---------- Material shown

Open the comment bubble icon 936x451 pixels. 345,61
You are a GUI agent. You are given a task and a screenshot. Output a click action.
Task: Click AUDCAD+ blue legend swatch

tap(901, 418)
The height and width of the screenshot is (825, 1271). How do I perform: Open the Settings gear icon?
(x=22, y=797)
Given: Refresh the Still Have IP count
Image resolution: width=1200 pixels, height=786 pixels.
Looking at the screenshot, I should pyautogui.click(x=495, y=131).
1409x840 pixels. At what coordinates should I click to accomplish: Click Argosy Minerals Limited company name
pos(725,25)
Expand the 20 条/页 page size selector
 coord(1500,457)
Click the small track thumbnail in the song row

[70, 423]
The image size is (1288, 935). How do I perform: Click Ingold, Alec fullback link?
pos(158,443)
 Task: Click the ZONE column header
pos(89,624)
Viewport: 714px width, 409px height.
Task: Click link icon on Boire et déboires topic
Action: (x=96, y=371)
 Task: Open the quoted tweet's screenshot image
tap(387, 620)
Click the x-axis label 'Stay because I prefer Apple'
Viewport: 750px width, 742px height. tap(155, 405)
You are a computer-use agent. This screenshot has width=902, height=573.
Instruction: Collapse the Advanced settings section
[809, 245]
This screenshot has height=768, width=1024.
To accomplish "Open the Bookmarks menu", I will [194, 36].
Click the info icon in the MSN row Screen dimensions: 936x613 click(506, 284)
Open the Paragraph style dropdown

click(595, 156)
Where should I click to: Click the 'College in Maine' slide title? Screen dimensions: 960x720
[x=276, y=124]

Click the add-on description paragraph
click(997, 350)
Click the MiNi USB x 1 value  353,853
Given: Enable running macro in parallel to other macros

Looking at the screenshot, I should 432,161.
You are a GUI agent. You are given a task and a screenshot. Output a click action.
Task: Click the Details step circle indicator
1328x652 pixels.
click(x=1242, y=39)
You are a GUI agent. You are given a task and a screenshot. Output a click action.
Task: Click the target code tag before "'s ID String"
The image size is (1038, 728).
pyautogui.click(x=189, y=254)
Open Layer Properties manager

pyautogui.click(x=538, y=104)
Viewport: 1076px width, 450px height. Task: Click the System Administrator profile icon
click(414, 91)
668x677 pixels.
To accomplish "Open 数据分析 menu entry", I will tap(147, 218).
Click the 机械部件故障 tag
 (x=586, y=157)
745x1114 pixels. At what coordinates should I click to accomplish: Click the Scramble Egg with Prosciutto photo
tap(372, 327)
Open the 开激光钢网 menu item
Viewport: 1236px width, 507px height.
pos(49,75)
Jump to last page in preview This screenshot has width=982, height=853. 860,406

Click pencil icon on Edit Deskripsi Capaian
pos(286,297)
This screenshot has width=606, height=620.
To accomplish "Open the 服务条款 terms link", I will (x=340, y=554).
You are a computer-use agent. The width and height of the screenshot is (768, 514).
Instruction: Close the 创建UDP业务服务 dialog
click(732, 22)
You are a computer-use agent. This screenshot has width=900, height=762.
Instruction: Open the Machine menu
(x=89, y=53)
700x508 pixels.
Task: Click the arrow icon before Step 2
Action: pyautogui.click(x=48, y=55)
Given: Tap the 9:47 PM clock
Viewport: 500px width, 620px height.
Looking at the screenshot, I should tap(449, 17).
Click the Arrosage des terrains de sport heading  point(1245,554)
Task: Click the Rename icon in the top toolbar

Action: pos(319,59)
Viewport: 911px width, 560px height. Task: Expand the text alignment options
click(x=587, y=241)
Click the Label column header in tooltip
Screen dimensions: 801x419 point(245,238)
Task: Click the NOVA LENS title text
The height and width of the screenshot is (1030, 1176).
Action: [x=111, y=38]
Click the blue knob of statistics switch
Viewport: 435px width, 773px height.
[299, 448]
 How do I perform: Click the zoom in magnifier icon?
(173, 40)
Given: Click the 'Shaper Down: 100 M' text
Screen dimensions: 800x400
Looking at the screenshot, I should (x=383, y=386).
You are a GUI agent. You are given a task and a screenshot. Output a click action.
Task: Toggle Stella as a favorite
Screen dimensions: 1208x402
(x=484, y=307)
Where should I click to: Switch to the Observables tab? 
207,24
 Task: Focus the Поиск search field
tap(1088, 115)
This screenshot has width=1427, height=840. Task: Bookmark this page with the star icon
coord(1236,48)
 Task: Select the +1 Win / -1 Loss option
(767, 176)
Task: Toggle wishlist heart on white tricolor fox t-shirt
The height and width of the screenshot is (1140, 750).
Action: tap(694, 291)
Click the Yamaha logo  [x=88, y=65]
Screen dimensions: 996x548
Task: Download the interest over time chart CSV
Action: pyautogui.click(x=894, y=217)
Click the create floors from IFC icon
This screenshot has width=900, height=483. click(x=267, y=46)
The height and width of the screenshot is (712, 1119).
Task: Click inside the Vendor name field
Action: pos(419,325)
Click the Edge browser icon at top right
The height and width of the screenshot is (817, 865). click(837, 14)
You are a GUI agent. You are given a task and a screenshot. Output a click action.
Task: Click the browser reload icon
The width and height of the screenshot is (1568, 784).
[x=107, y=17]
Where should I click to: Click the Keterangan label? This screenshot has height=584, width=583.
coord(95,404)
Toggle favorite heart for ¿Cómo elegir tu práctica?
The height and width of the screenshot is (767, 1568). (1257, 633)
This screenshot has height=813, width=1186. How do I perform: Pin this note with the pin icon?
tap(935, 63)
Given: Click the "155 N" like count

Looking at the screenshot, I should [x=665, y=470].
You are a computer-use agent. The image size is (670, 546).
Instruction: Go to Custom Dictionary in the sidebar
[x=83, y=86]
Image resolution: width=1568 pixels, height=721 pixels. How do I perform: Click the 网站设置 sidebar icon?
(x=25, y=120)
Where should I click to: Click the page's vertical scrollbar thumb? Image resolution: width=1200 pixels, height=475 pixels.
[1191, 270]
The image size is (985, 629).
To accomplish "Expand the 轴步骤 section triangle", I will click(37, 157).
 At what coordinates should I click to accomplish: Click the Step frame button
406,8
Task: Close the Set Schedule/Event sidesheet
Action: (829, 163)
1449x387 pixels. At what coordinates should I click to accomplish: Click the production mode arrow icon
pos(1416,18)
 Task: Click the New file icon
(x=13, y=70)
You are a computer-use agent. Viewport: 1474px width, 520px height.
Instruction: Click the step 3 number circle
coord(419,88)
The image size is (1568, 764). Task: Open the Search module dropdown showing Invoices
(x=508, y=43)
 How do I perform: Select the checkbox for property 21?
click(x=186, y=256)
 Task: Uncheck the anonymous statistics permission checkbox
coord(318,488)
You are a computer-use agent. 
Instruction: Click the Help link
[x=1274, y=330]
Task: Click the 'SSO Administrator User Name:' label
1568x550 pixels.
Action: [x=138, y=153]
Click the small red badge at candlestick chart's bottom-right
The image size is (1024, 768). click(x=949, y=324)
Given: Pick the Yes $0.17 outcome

--------------------

**Try it**
Word for word, write out all of the entries again.

**Answer for this exercise**
Open the comment bubble icon 936x451 pixels. 345,61
You are a GUI agent. You are given a task and a screenshot. Output a click action.
Task: Click AUDCAD+ blue legend swatch

tap(901, 418)
The height and width of the screenshot is (825, 1271). How do I perform: Open the Settings gear icon?
(x=22, y=797)
Given: Refresh the Still Have IP count
Image resolution: width=1200 pixels, height=786 pixels.
Looking at the screenshot, I should pyautogui.click(x=495, y=131).
1409x840 pixels. At what coordinates should I click to accomplish: Click Argosy Minerals Limited company name
pos(725,25)
Expand the 20 条/页 page size selector
 coord(1500,457)
Click the small track thumbnail in the song row

[70, 423]
The image size is (1288, 935). How do I perform: Click Ingold, Alec fullback link?
pos(158,443)
 Task: Click the ZONE column header
pos(89,624)
Viewport: 714px width, 409px height.
Task: Click link icon on Boire et déboires topic
Action: (x=96, y=371)
 Task: Open the quoted tweet's screenshot image
tap(387, 620)
Click the x-axis label 'Stay because I prefer Apple'
Viewport: 750px width, 742px height. tap(155, 405)
You are a computer-use agent. This screenshot has width=902, height=573.
Instruction: Collapse the Advanced settings section
[809, 245]
This screenshot has height=768, width=1024.
To accomplish "Open the Bookmarks menu", I will [194, 36].
Click the info icon in the MSN row Screen dimensions: 936x613 click(506, 284)
Open the Paragraph style dropdown

click(595, 156)
Where should I click to: Click the 'College in Maine' slide title? Screen dimensions: 960x720
[x=276, y=124]

Click the add-on description paragraph
click(997, 350)
Click the MiNi USB x 1 value  353,853
Given: Enable running macro in parallel to other macros

Looking at the screenshot, I should 432,161.
You are a GUI agent. You are given a task and a screenshot. Output a click action.
Task: Click the Details step circle indicator
1328x652 pixels.
click(x=1242, y=39)
You are a GUI agent. You are given a task and a screenshot. Output a click action.
Task: Click the target code tag before "'s ID String"
The image size is (1038, 728).
pyautogui.click(x=189, y=254)
Open Layer Properties manager

pyautogui.click(x=538, y=104)
Viewport: 1076px width, 450px height. Task: Click the System Administrator profile icon
click(414, 91)
668x677 pixels.
To accomplish "Open 数据分析 menu entry", I will tap(147, 218).
Click the 机械部件故障 tag
 (x=586, y=157)
745x1114 pixels. At what coordinates should I click to accomplish: Click the Scramble Egg with Prosciutto photo
tap(372, 327)
Open the 开激光钢网 menu item
Viewport: 1236px width, 507px height.
pos(49,75)
Jump to last page in preview This screenshot has width=982, height=853. 860,406

Click pencil icon on Edit Deskripsi Capaian
pos(286,297)
This screenshot has width=606, height=620.
To accomplish "Open the 服务条款 terms link", I will (x=340, y=554).
You are a computer-use agent. The width and height of the screenshot is (768, 514).
Instruction: Close the 创建UDP业务服务 dialog
click(732, 22)
You are a computer-use agent. This screenshot has width=900, height=762.
Instruction: Open the Machine menu
(x=89, y=53)
700x508 pixels.
Task: Click the arrow icon before Step 2
Action: pyautogui.click(x=48, y=55)
Given: Tap the 9:47 PM clock
Viewport: 500px width, 620px height.
Looking at the screenshot, I should tap(449, 17).
Click the Arrosage des terrains de sport heading  point(1245,554)
Task: Click the Rename icon in the top toolbar

Action: pos(319,59)
Viewport: 911px width, 560px height. Task: Expand the text alignment options
click(x=587, y=241)
Click the Label column header in tooltip
Screen dimensions: 801x419 point(245,238)
Task: Click the NOVA LENS title text
The height and width of the screenshot is (1030, 1176).
Action: [x=111, y=38]
Click the blue knob of statistics switch
Viewport: 435px width, 773px height.
[299, 448]
 How do I perform: Click the zoom in magnifier icon?
(173, 40)
Given: Click the 'Shaper Down: 100 M' text
Screen dimensions: 800x400
Looking at the screenshot, I should (x=383, y=386).
You are a GUI agent. You are given a task and a screenshot. Output a click action.
Task: Toggle Stella as a favorite
Screen dimensions: 1208x402
(x=484, y=307)
Where should I click to: Switch to the Observables tab? 
207,24
 Task: Focus the Поиск search field
tap(1088, 115)
This screenshot has width=1427, height=840. Task: Bookmark this page with the star icon
coord(1236,48)
 Task: Select the +1 Win / -1 Loss option
(767, 176)
Task: Toggle wishlist heart on white tricolor fox t-shirt
The height and width of the screenshot is (1140, 750).
Action: tap(694, 291)
Click the Yamaha logo  [x=88, y=65]
Screen dimensions: 996x548
Task: Download the interest over time chart CSV
Action: pyautogui.click(x=894, y=217)
Click the create floors from IFC icon
This screenshot has width=900, height=483. click(x=267, y=46)
The height and width of the screenshot is (712, 1119).
Task: Click inside the Vendor name field
Action: pos(419,325)
Click the Edge browser icon at top right
The height and width of the screenshot is (817, 865). click(837, 14)
You are a GUI agent. You are given a task and a screenshot. Output a click action.
Task: Click the browser reload icon
The width and height of the screenshot is (1568, 784).
[x=107, y=17]
Where should I click to: Click the Keterangan label? This screenshot has height=584, width=583.
coord(95,404)
Toggle favorite heart for ¿Cómo elegir tu práctica?
The height and width of the screenshot is (767, 1568). (1257, 633)
This screenshot has height=813, width=1186. How do I perform: Pin this note with the pin icon?
tap(935, 63)
Given: Click the "155 N" like count

Looking at the screenshot, I should [x=665, y=470].
You are a computer-use agent. The image size is (670, 546).
Instruction: Go to Custom Dictionary in the sidebar
[x=83, y=86]
Image resolution: width=1568 pixels, height=721 pixels. How do I perform: Click the 网站设置 sidebar icon?
(x=25, y=120)
Where should I click to: Click the page's vertical scrollbar thumb? Image resolution: width=1200 pixels, height=475 pixels.
[1191, 270]
The image size is (985, 629).
To accomplish "Expand the 轴步骤 section triangle", I will click(37, 157).
 At what coordinates should I click to accomplish: Click the Step frame button
406,8
Task: Close the Set Schedule/Event sidesheet
Action: (829, 163)
1449x387 pixels. At what coordinates should I click to accomplish: Click the production mode arrow icon
pos(1416,18)
 Task: Click the New file icon
(x=13, y=70)
You are a computer-use agent. Viewport: 1474px width, 520px height.
Instruction: Click the step 3 number circle
coord(419,88)
The image size is (1568, 764). Task: Open the Search module dropdown showing Invoices
(x=508, y=43)
 How do I perform: Select the checkbox for property 21?
click(x=186, y=256)
 Task: Uncheck the anonymous statistics permission checkbox
coord(318,488)
You are a computer-use agent. 
Instruction: Click the Help link
[x=1274, y=330]
Task: Click the 'SSO Administrator User Name:' label
1568x550 pixels.
Action: [x=138, y=153]
Click the small red badge at candlestick chart's bottom-right
The image size is (1024, 768). click(x=949, y=324)
Given: Pick the Yes $0.17 outcome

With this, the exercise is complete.